Le 4 novembre dernier – journée nationale de lutte contre la contrefaçon – un million d’articles étaient détruits dans toute la France. Le tout, sur 17 sites différents à la fois. Des objets issus des prises des Douanes qui depuis le 1er janvier 2014 ont saisi pas moins de 7,6 millions d’objets. Un chiffre qui donne le vertige et qui de plus, supérieur au nombre d’objets contrefaits interceptés l’année précédente. Des faux sacs de marques de luxe en passant par les cigarettes, les cosmétiques, les médicaments et donc les jouets, plus rien n’échappe à la contrefaçon, de la pâle copie souvent reconnaissable, à la parfaite imitation qui tromperait n’importe quel œil, même parfois les plus experts.
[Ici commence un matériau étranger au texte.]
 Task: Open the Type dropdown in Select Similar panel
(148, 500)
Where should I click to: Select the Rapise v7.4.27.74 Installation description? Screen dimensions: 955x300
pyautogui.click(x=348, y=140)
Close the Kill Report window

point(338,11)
Une vitrine pas toujours très Net

Internet représente une vitrine d’exposition que ne peuvent ignorer ni les marques de luxe, ni de manière plus générale les commerçants quels que soient les objets de leurs ventes. Et cela est la porte ouverte aux opérations malintentionnées. Des chaussures à talon compensées de telle créatrice qui peuvent s’acheter trois fois moins cher que le prix d’origine. Des médicaments que l’on trouve « facilement » sur le Net et moins cher qu’en pharmacie. Tel meuble design au prix élevé, disponible d’un simple clic et pour moins cher. Le casque audio à la mode que l’on déniche à moitié prix après un surf intensif sur la Toile. Car si le luxe a été la première cible des contrefacteurs, elle touche aujourd’hui toutes les sphères de la vie quotidienne.

Barrières

Face à un tel fléau, certains sites notamment réagissent et ont mis en place des dispositifs pour détourner l’intérêt des imitateurs et autres faussaires. C’est ainsi que des sites de ventes à distance ont pour beaucoup créé et installé en leur sein des cellules anti-contrefaçons. C’est le cas des sites de ventes de matériel hi-fi, mais aussi des sites de ventes de vêtements et accessoires d’occasion en ligne. À chaque produit mis en ligne, s’il est de marque, il est spécifié avoir été contrôlé par la cellule. Une cellule qui ne chôme pas. Car contrôler les éventuelles contrefaçons exige du temps. Et de l’argent. À noter que l’Union des Fabricants propose des formations aux entreprises pour les aider à distinguer le faux du vrai.

Un consommateur averti…

Pour ce qui concerne les PME qui n’ont pas toujours les moyens de développer en interne des cellules anti-contrefaçon, le gouvernement a édité un guide répertoriant les bons réflexes à adopter. À rappeler, que nul n’étant censé ignorer la loi, tout consommateur qui aurait en sa possession un produit contrefait est considéré comme receleur. Et donc passible d’une amende de 375 000 euros et de cinq ans d’emprisonnement.